Artificial intelligent assistant

voiced

voiced, ppl. a.
  (vɔɪst)
  [f. voice n. and v.]
  1. Endowed with or possessing a voice; having a voice like that of some other person or being.
  In some instances perhaps the passive participle.

a 1600 Montgomerie Misc. Poems xxxvii. 10 Sen we ar voced, whairfor suld we refrane, To suffer pain for ony bodies bost? 1642 Denham Sophy iv. 34 That's Erythæa, Or some Angell voyc't like her. a 1821 Keats Wks. (1889) II. 15 Where the germs take buoyant root in stormy Air, suck lightning sap, and become voiced dragons. 1861 Ld. Lytton & Fane Tannhäuser 11 God to her rescue sends Voiced seraphims.


transf. 1834 Ld. Houghton Mem. Tour Greece 138 How were ye voiced, ye Stars,—how cheerily Castor and Pollux spoke to the quivering seaman. 1849 Tait's Mag. XVI. 108/2 All was silence and all was solitude, and yet all was voiced and all was full. 1861 Ld. Lytton & Fane Tannhäuser 34 Oft have you flooded this fair space with song, Waked these voiced walls, and vocal made yon roof.

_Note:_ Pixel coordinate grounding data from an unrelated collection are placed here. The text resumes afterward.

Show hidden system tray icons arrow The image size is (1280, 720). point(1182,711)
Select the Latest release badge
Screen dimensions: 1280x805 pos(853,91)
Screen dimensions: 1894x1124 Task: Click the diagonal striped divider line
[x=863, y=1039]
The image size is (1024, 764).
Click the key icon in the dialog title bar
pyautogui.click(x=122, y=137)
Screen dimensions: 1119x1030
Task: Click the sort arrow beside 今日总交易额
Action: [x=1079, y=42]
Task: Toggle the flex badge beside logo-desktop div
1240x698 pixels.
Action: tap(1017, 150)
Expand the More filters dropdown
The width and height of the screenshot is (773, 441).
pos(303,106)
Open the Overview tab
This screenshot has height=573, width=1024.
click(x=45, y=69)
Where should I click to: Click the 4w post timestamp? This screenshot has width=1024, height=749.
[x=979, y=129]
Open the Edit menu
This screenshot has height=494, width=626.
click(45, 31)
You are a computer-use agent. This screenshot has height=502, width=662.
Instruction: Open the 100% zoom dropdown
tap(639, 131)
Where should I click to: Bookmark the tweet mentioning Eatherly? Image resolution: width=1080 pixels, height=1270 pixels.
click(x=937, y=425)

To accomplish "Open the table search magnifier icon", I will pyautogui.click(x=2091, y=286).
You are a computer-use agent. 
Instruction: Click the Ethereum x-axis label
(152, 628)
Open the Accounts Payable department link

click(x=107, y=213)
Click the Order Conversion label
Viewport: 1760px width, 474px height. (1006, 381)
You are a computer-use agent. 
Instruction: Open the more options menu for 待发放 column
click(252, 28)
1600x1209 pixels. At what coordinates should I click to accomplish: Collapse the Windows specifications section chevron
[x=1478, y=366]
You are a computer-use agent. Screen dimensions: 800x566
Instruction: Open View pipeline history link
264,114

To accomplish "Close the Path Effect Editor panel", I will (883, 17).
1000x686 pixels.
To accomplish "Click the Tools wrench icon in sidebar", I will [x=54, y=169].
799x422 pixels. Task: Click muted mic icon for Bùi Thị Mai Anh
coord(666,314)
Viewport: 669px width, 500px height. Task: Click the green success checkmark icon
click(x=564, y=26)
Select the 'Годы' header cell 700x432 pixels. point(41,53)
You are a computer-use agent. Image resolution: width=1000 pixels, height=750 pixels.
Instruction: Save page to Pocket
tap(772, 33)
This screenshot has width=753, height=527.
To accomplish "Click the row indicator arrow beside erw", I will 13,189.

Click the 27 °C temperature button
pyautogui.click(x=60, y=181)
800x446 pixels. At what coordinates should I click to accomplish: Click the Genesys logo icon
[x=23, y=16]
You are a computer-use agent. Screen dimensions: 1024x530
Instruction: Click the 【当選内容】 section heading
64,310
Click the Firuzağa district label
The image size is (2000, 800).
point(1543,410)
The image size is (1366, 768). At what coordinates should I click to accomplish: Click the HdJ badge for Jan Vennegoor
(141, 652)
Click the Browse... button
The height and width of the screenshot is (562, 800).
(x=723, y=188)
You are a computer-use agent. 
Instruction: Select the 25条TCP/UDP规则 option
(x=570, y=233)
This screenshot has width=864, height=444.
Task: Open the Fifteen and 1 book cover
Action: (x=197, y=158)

  b. Having a voice of a specified kind, quality, or tone.
  For clear-, faint-, gentle-, hoarse-, hollow-, loud-, low-, nine-, rank- (1513), rough-, shrill-, soft-, sweet-voiced, etc., see the adjs.

1637 Austin Hæc Homo v. 128 Ovid..advised women (who are so angel-like voyced) to learne by musicks rules, to order it. 1884 W. C. Smith Kildrostan 61 Never were rills and fountains So merrily voiced as these.

   2. Much or highly spoken of; commended, famed. Obs.—1

1661 Life T. Fuller 14 He continued his pious endeavours of preaching in most of the voyced pulpits of London.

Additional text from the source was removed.